How much does a customer have to pay HP to supply and manage a PC through the device-as-a-service plan? Coughlin: You go from a $69 a month up to $199 a month for something like a [high-end] workstation. It's a matter of shifting from capital expenditures versus operating expenditures. Companies want to put their IT resources against their future initiatives, not against managing legacy systems.
They also want to shift risk. We've doubled down on security this past year. We are very aggressive with the claim that we have the most manageable and secure PCs in the world. We have a product called Sure Click. Seventy percent of intrusions come through someone clicking malware. When you click on that link we containerize that so it doesn't infect the rest of your PC.
How big a business will virtual reality be -- a niche or something every kid does? Coughlin: Today VR is a $7 billion market going to roughly $25 billion by 2022. It's going to scale slightly larger for consumers than commercial buyers. We think the commercial opportunity is where we can add more value.

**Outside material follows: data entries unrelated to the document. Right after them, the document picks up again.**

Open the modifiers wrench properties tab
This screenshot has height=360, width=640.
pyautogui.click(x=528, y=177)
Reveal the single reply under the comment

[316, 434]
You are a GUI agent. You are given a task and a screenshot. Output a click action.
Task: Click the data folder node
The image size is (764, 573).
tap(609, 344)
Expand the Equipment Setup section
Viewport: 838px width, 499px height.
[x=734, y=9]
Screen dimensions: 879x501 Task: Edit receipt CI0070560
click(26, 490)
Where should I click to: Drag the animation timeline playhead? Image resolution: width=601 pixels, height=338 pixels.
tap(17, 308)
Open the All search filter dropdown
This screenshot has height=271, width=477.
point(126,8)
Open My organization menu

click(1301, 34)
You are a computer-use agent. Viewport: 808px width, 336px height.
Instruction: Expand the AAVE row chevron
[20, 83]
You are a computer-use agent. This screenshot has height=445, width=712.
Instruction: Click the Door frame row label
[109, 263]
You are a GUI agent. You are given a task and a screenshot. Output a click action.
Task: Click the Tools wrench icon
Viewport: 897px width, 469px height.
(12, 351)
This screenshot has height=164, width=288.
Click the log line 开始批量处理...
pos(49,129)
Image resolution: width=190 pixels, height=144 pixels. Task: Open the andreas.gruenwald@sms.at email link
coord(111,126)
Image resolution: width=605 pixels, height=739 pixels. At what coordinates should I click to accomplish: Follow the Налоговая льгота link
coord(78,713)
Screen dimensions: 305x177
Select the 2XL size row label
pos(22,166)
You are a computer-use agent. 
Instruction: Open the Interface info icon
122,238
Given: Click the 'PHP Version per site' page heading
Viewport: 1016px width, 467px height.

At Case Western University, first-year medical students are taught anatomy on VR. Or let's take Roman history. A big textbook with a little picture of an aqueduct is not exactly emotionally involving. Now you put the VR headset on and you're in the aqueduct, you're seeing the chariots go through the Coliseum. Think about the learning efficacy of that. We're actively engaged with car companies for design and demos in showrooms, theme parks, military training. The training thing is a very big deal.
We announced several VR initiatives. We started with HTC Vive. Basically we were just a bundler, but that's a good start. Then we announced our partnership with Microsoft on their VR device. In the future we have some really exciting things happening.